Aim of the task: The result should be an exact copy of the lines from the one with "Where should I" through the last line of the data below, both included.
== Listed entries
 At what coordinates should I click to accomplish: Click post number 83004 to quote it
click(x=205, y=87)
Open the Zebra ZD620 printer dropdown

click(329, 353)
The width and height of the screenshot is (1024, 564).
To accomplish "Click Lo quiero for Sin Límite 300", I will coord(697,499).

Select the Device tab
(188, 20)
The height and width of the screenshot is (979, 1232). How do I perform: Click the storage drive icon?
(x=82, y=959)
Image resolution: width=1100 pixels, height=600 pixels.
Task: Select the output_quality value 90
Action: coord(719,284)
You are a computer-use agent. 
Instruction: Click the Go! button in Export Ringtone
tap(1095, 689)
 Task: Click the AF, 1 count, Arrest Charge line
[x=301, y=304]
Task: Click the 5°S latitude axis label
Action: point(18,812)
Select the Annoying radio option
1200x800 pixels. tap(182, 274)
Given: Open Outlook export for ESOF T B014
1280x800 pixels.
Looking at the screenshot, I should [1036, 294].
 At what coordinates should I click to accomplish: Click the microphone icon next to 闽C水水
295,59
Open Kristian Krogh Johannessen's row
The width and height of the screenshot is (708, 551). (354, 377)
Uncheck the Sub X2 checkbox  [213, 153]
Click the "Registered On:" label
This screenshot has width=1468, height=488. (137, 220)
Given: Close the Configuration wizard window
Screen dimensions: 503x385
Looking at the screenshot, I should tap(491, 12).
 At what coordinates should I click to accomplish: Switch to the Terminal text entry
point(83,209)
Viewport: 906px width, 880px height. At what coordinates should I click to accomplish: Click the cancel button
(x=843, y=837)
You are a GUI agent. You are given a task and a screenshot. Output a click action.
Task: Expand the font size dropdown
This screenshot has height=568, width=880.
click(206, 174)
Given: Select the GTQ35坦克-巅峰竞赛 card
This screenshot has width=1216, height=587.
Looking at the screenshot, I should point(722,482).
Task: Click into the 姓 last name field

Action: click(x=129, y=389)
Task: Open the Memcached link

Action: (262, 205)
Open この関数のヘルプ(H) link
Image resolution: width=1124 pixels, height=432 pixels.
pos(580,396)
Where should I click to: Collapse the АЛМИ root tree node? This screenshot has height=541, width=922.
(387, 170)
====
Reply:
Where should I click to: Collapse the АЛМИ root tree node? This screenshot has height=541, width=922.
(387, 170)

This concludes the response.